Monday September 23 – The Lower Merion Historical Commission gave a qualified recommendation to the Board of Commissioners, to approve the Lower Merion School District’s tentative sketch plan for improvements at 1800 Montgomery Avenue and 1835 County Line Road.
The district recently acquired the two properties. Now they plan to convert them, and to use them primarily as athletic fields for the new middle school. LMSD also recently acquired a property at 1860 Montgomery Avenue which will be used for the school itself.
Jim Lill, Director of Operations for Lower Merion School District seemed to imply that residents could not have their cake and eat it too – that they must choose between having the playing fields that the schools need, or maintaining the historic structures at 1800. In response to Lill’s position, Kathleen Abplanalp said, “The Conservancy strongly believes that a plan that meets the programmatic needs of the School District and also maintains select elements of the site’s cultural landscape is achievable.”
Lower Merion School District wants to tear down some historically important structures on the 1800 Montgomery Avenue property, to which members of the Historic Commission are opposed.
1800 Montgomery Avenue and 1835 County Line Road were both part of a property that Samuel Bodine purchased from Edmund Smith, around 1900. Smith was an executive with the Pennsylvania Rail Road.
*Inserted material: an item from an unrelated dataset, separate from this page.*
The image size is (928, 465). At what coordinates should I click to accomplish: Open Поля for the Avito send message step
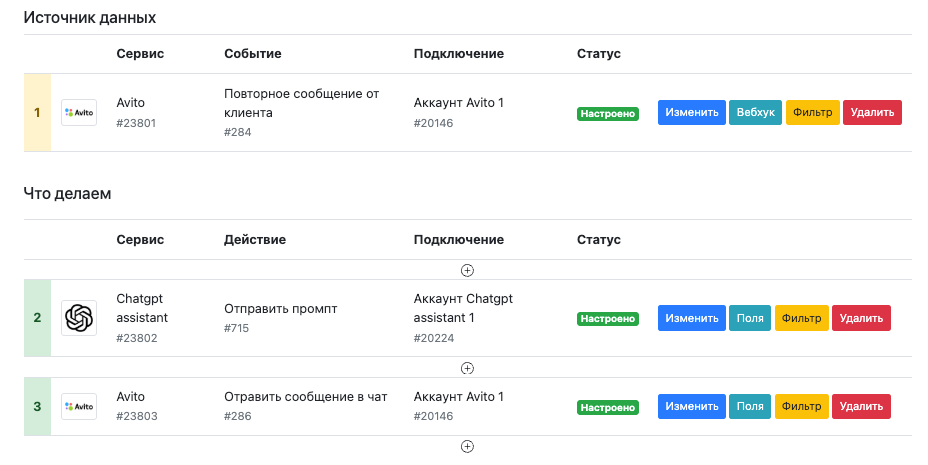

Smith purchased the land and built a residence there in 1877. According to the Stoneleigh Garden website, Bodine was the head of the United Gas Improvement Company. Stoneleigh Garden is next door to 1835 County Line Road (known as Oakwell). All three properties are part of the land that Smith and later Bodine owned.
From Stoneleighgarden.org In addition to building the Tudor Revival style building that exists today, Bodine hired New York landscape architecture firm Pentecost and Vitale to radically redesign the gardens in a more formal, or “Beaux Arts,” style.
Evidently, Bodine was not pleased with the results. In 1908, he retained the Olmsted Brothers of Massachusetts—sons of Frederick Law Olmsted, and the most prestigious landscape architecture firm in the country—to “guide him in the gradual transformation of the place.” Over the next 50 years, the Olmsted Brothers firm returned periodically to Stoneleigh to plan vistas and pathways, establish gardens and terraces, reroute points of entry, select plant species, and transplant trees.
Christian Busch, Chair of the Lower Merion Historical Commission: The commission will always encourage applicants to go further in conserving that, in this case, close context, which includes landscape features, and plantings adjacent or near adjacent to the Oakwell [1835 County Line Road]. Further, the commission sees the Tea House as a resource on the subject property that is contributing and should be retained in all possibilities. Further the commission recognizes that the landscape features and structures on the adjacent property, while part of this plan are not under the purview of the historical commission, but again the commission urges the applicant to retain as much of that historic context and fabric as possible.
The “garden complex” at 1800 at Montgomery Avenue (which LMSD wants to tear down) was designed by Frank Miles Day and Brother. The original greenhouse is gone, but the brick walls that surrounded the greenhouse were well preserved by the previous owner. Kathleen Abplanalp, Director of Historic Preservation at the Lower Merion Conservancy, said that 1800 Montgomery Avenue also contains what was historically called the “Superintendent’s Cottage.” This was the house where the head gardener for the estate lived. The house is located adjacent to the garden complex. The District proposed to demolish this house. In addition, 1835 County Line Road contains a brick “tea house” that was part of the original design. The Historical Commission recommended that he Building and Planning Committee treat the tea house as a contributing resource to the property, in other words, a designated, Class II resource.”
Unlike 1835 County Line Road, 1800 Montgomery Avenue is not listed on the “inventory” of historic properties and therefore is not “under the purview” of the Historic Commission.
Abplanalp believes that “It is evident that when the Historic Resource Inventory survey was conducted in the late 1990s, 1800 Montgomery was inadvertently overlooked. The parcel is surrounded by private development, and access to it is limited. Like 1835 County Line, however, this parcel is historically associated with the Stoneleigh estate, and warrants similar protections.” “The firm that designed it, Frank Miles Day and Brother,” she added, “was responsible for some of the largest and most important architectural commissions of the day, including the gym at Franklin Field, numerous college campus plans, and three Class II resources in Lower Merion Township.”